Proteste

Sport per tutti? Non se ci si mette di mezzo la burocrazia

Oggi è stato organizzato un presidio davanti al Campidoglio, per protestare contro la possibilità che venga interrotta la continuità del progetto Filippide, che permette a 80 persone autistiche - anche minori - di praticare attività sportiva

di Veronica Rossi

A Roma, lo sport non è per tutti. O rischia di non esserlo, viste le difficoltà che sta incontrando il progetto Filippide, programma sportivo – in particolar modo di corsa e nuoto – per persone autistiche e con malattie rare, nato nel 2005. Per questioni burocratiche la continuità dell’iniziativa presente in otto Regioni italiane potrebbe interrompersi nella Capitale. Per questo motivo oggi gli atleti, i genitori e i lavoratori dell’associazione sportiva hanno organizzato un presidio davanti al Campidoglio, con cui chiedere che le incomprensioni si appianino.

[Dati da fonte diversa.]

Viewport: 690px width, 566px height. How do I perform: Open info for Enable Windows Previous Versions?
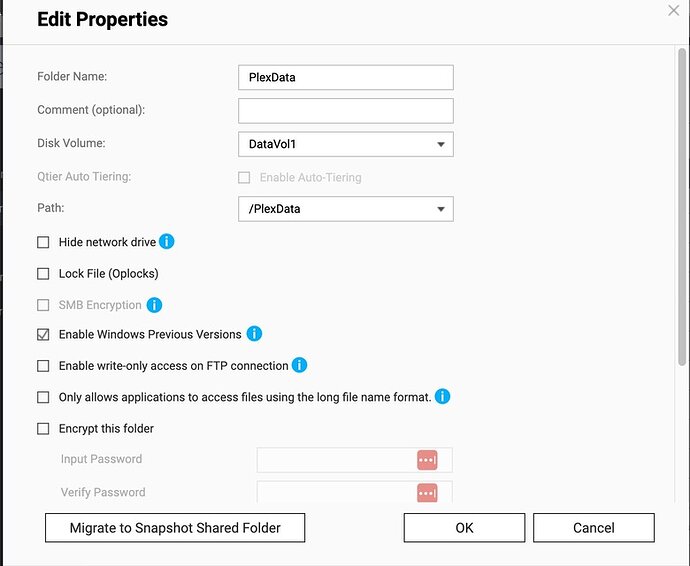coord(254,334)
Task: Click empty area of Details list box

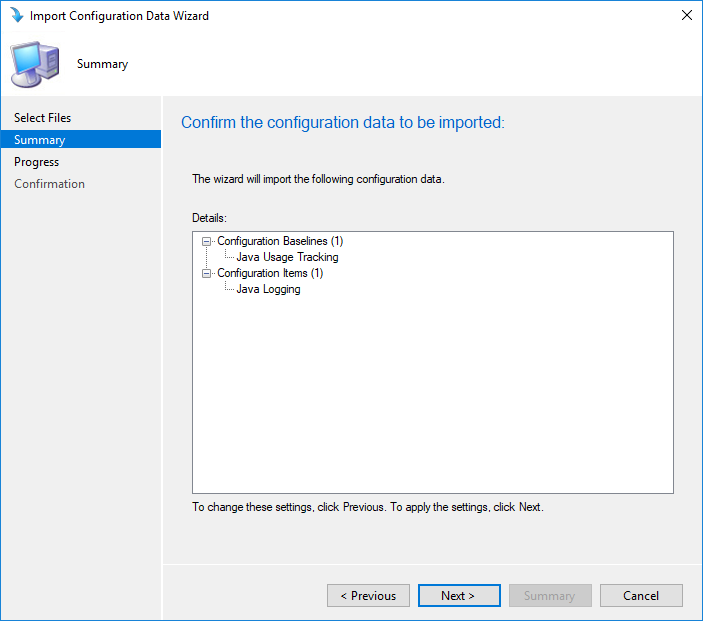Action: tap(433, 395)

«Siamo assegnatari di un servizio in ambito sportivo per il Comune di Roma», racconta Nicola Pintus, fondatore dell’associazione, «destinato a persone con autismo di grado grave o gravissimo». È nell’ambito del progetto Filippide, per esempio, che viene realizzata la manifestazione sportiva “Run for autism”. All’inizio di quest’anno, però, è entrata in vigore la riforma dello sport: gli istruttori sono – giustamente – diventati lavoratori a tutti gli effetti, a cui bisogna versare i contributi previdenziali. Un aggiustamento doveroso, che tuttavia ha provocato delle divergenze tra il Comune e l’associazione; non è stato, infatti, aumentato il contributo economico destinato al progetto, che dovrebbe rinnovarsi col primo di ottobre con un bando pubblico e continuare per nove mesi, dando la possibilità a 80 persone con disabilità gravi – anche minori – di intraprendere un’attività sportiva. Quest’anno, dopo diverse sollecitazioni, il bando è stato pubblicato solo il cinque settembre, non permettendo l’avvio delle attività prima di novembre.

A progetto Filippide è stata offerta una proroga per garantire la continuità, ma gli importi paiono non essere adeguati alle nuove esigenze dell’associazione, visto che sarebbero mantenuti stessi “patti e condizioni” dell’accordo precedente. «Il rapporto con l’amministrazione è diventato via via più conflittuale», continua Pintus, «perché noi abbiamo posto all’ordine del giorno i costi, che sono lievitati in maniera importante; noi siamo degli esecutori del servizio e nient’altro. Il Comune ci ha offerto una cifra minima per effettuare la proroga e noi abbiamo ribadito che non era economicamente sostenibile». Secondo il fondatore, questa situazione provocata da ritardi e burocrazia genera prima di tutto un danno sui partecipanti. «Le persone con autismo oggi vedranno negato il loro diritto alla pratica dello sport, che dovrebbe essere garantita dalla convenzione delle Nazioni Unite, che è stato inserito nello statuto di Roma Capitale, a cui il bando fa riferimento», commenta. A fare le spese delle difficoltà saranno anche i lavoratori e le famiglie, motore della mobilitazione di oggi. Ma cosa fare, a questo punto, per risolvere lo stallo? Secondo Pintus sarebbe meglio mettere da parte la conflittualità ed entrare in un’ottica costruttiva, tentando di ricostruire un rapporto positivo tra il Comune e l’associazione. «Bisogna tentare di trovare insieme una soluzione», conclude, «magari anche con una delibera del consiglio capitolino che ponga rimedio a questa situazioni e trovi gli strumenti affinché questi ragazzi, al primo di ottobre, comincino l’attività».